*WHAT TO WORK ON*.
1. Transcribe the passage of the Clinton, Tennessee post from "Wednesday, July 15, 2020" to "courthouse, Green McAdoo.".
2. In the Clinton, Tennessee post, what was the town originally named?
3. Write the next part of the Clinton, Tennessee post after its final sentence.

*PAGE EXCERPT*.
.....
Wednesday, July 15, 2020

Walking Southern Towns: The Clinton 12

Clinton, Tennessee, sits on the eastern slope of the Cumberland Plateau, a bedroom community north of Knoxville.   It was originally named Burrville, but it changed after Aaron Burr was charged with Treason.  It was renamed after Goerge Clinton, Burr's successor, who was Thomas Jeffersons Vice President. 

I have wanted to do this walk for a long time.  Clinton is home of the Clinton 12.  The first 12 blacks registered in a white segregated high school in 1957 in Tennessee.  The school was bombed in 1958, but all Clinton Schools were integrated shortly after that.  On a hill overlooking the town is the old colored school named after a Buffalo Soldier that worked in the courthouse, Green McAdoo. 

The harsh reality of the Jim Crow is on full display in Clinton.  If you look at both schools, it was the epidemy of hypocrisy; the fact was separate but completely unequal.  This hypocrisy we live with today in some respects.  There are a lot of people here in the south that would like to turn back the clock on this.  It's not going to happen, and sadly, they will take this to their grave.
.....
*DATA LISTING*.
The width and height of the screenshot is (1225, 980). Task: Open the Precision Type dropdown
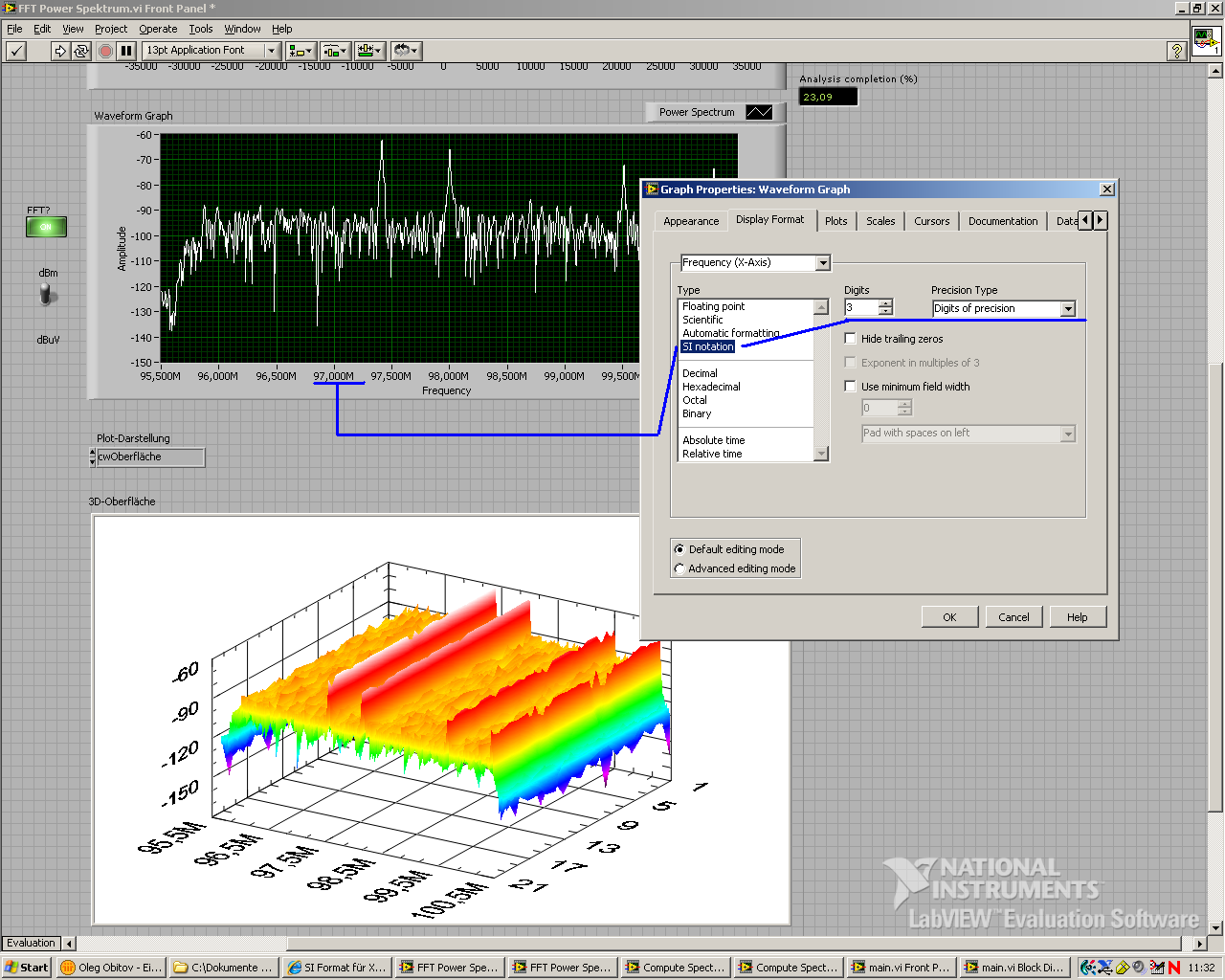(1068, 309)
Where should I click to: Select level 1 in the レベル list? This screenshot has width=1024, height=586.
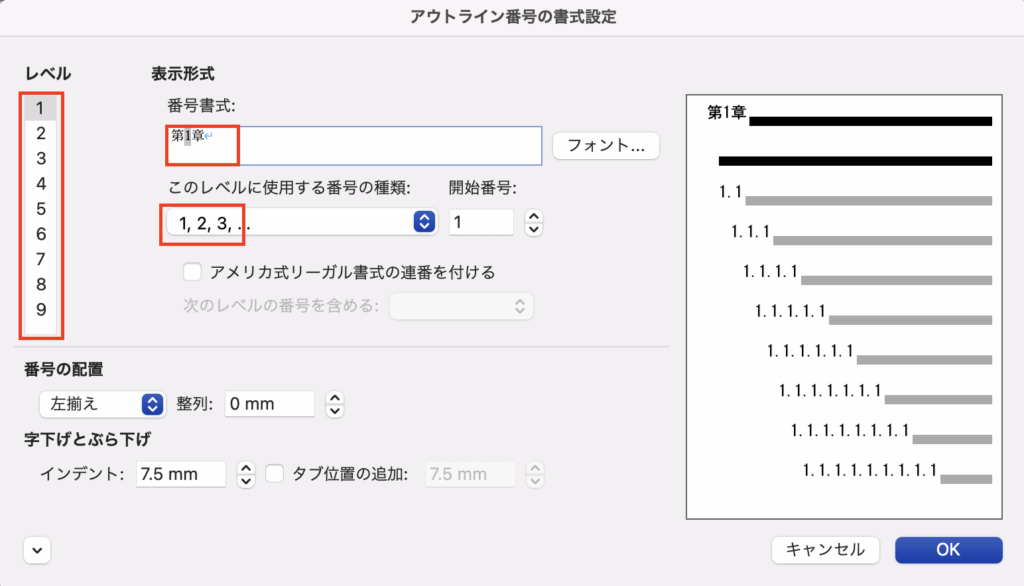pos(41,108)
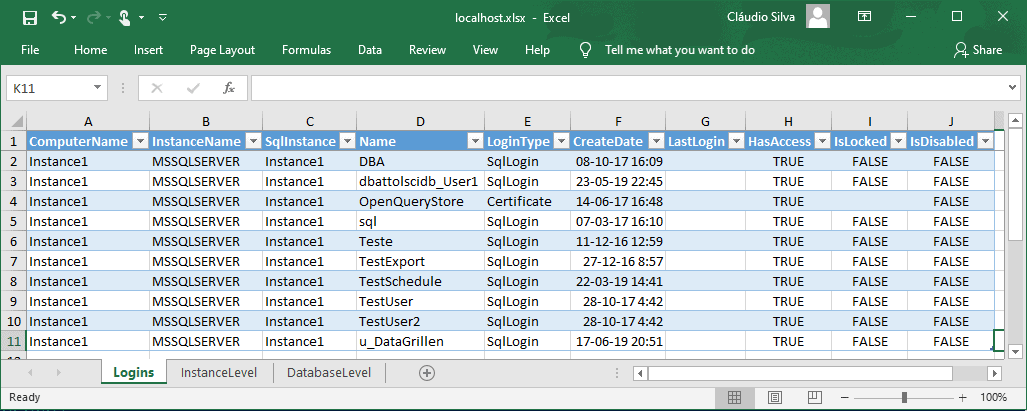1027x411 pixels.
Task: Expand the formula bar chevron
Action: point(1012,88)
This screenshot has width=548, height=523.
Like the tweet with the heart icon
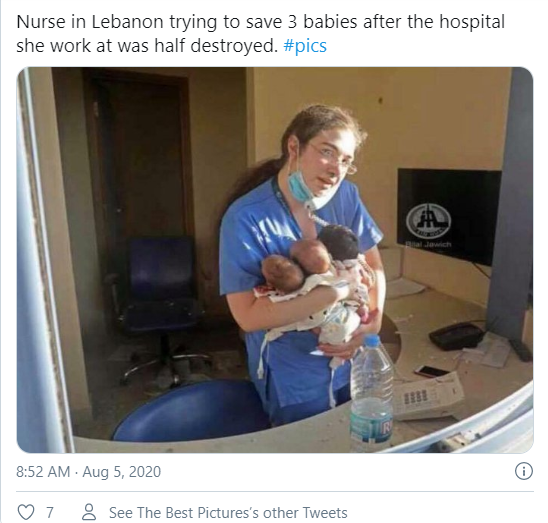pyautogui.click(x=26, y=512)
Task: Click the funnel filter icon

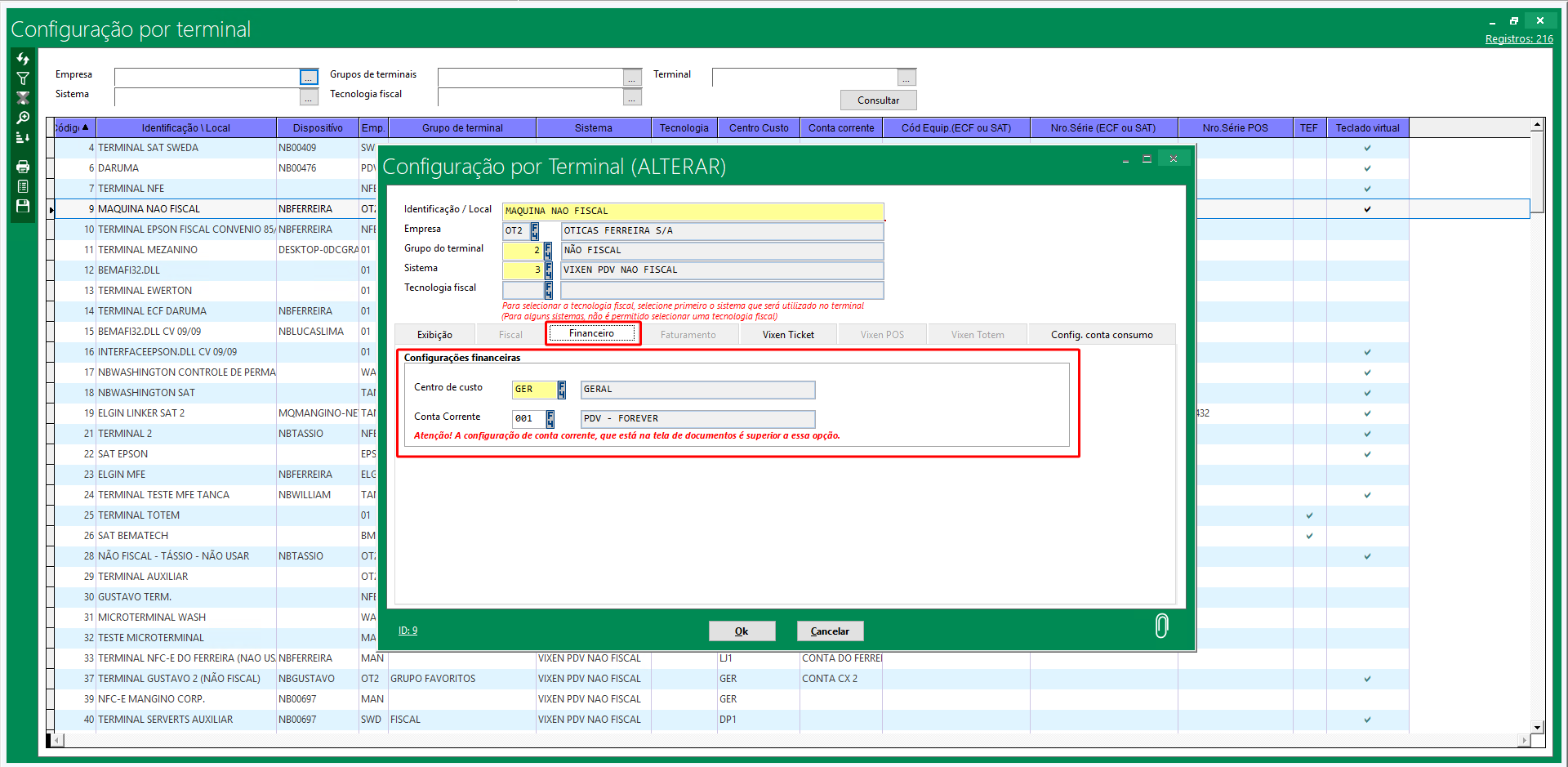Action: click(23, 79)
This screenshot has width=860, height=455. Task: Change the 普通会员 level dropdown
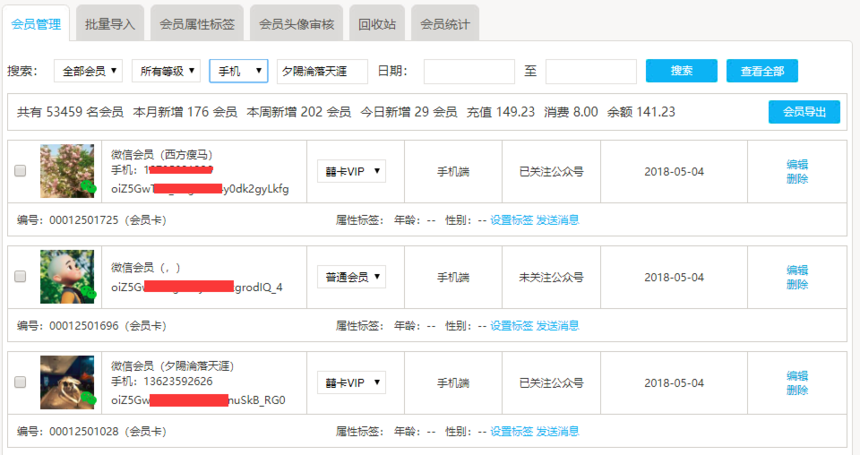pyautogui.click(x=351, y=277)
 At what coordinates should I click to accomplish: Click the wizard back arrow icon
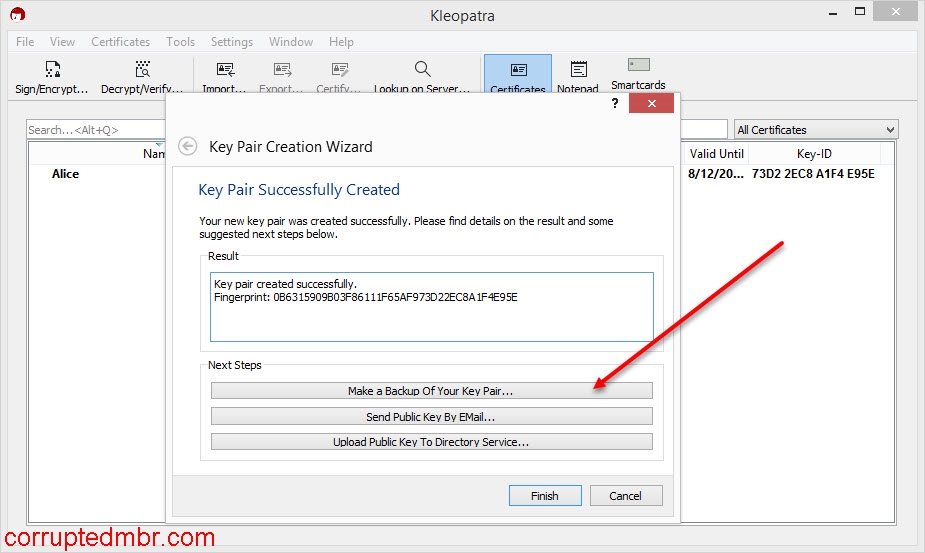coord(187,146)
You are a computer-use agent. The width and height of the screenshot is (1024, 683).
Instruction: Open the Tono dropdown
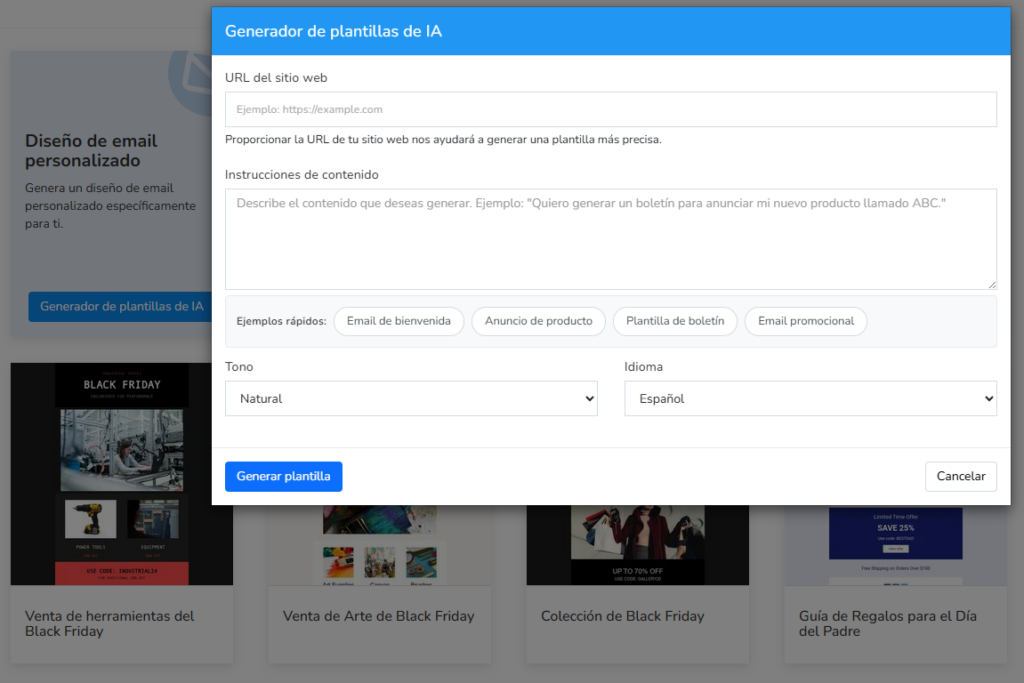[411, 398]
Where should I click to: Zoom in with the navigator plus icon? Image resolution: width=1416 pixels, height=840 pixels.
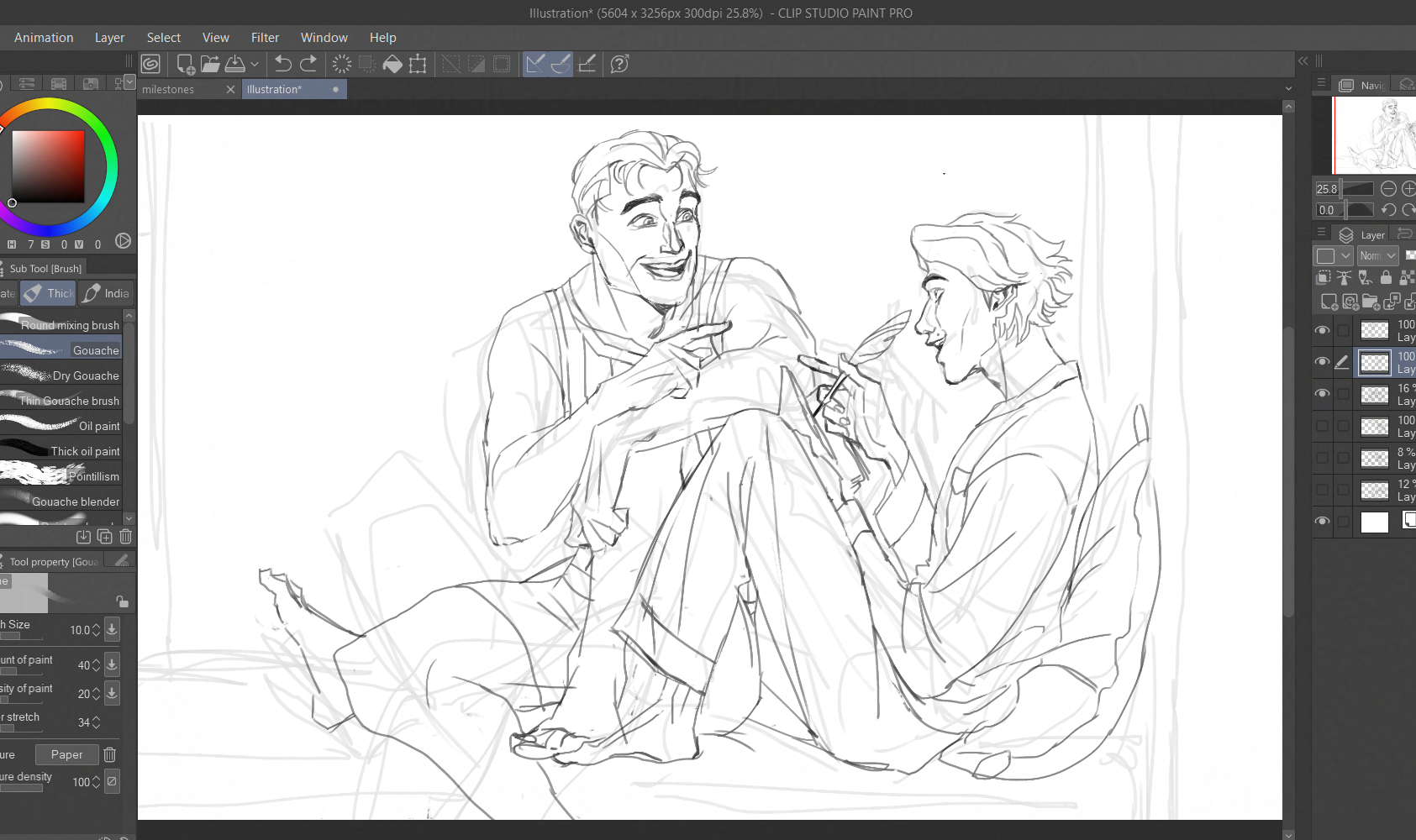pyautogui.click(x=1408, y=189)
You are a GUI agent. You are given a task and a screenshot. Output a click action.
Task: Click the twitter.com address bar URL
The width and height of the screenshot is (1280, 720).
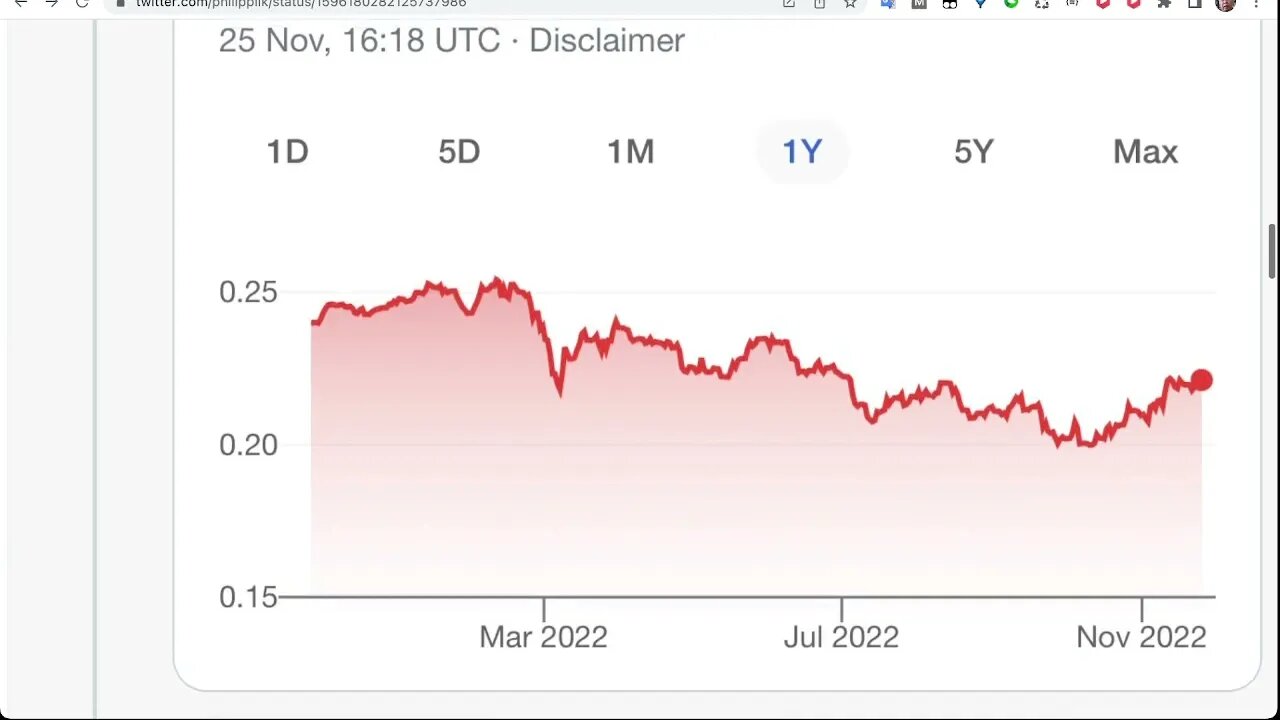coord(300,3)
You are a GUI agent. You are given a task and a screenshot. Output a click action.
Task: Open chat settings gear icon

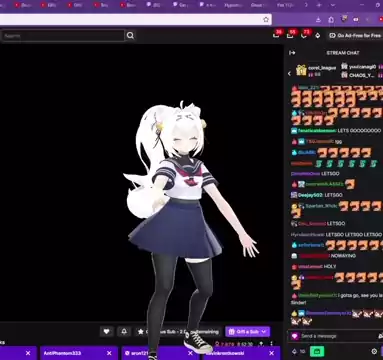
.....
*ANSWER SET*.
1.
Wednesday, July 15, 2020

Walking Southern Towns: The Clinton 12

Clinton, Tennessee, sits on the eastern slope of the Cumberland Plateau, a bedroom community north of Knoxville.   It was originally named Burrville, but it changed after Aaron Burr was charged with Treason.  It was renamed after Goerge Clinton, Burr's successor, who was Thomas Jeffersons Vice President. 

I have wanted to do this walk for a long time.  Clinton is home of the Clinton 12.  The first 12 blacks registered in a white segregated high school in 1957 in Tennessee.  The school was bombed in 1958, but all Clinton Schools were integrated shortly after that.  On a hill overlooking the town is the old colored school named after a Buffalo Soldier that worked in the courthouse, Green McAdoo.

2. Burrville

3.
The hill you walk up to the school is called Freedman hill, which overlooks the town of Clinton; life seems to have stopped in Clinton.  There seem to be two separate downtowns, my guess originally one black and one white.  Antique shops fill the section off the town square. 

After the 5K walk, we ate at Haskins Drug; it was like stepping into the 1950s.  Terri got her quilt shop visit in a great example of an original soda shop and pharmacy.  It was a great visit and a walk in a unique southern town.